-- Data excerpts --

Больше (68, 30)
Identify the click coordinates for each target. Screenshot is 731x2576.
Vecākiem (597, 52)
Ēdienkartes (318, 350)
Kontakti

-- Your goal --
Return the listing in full, exactly.

-- Problem solution --
Больше (68, 30)
Identify the click coordinates for each target. Screenshot is 731x2576.
Vecākiem (597, 52)
Ēdienkartes (318, 350)
Kontakti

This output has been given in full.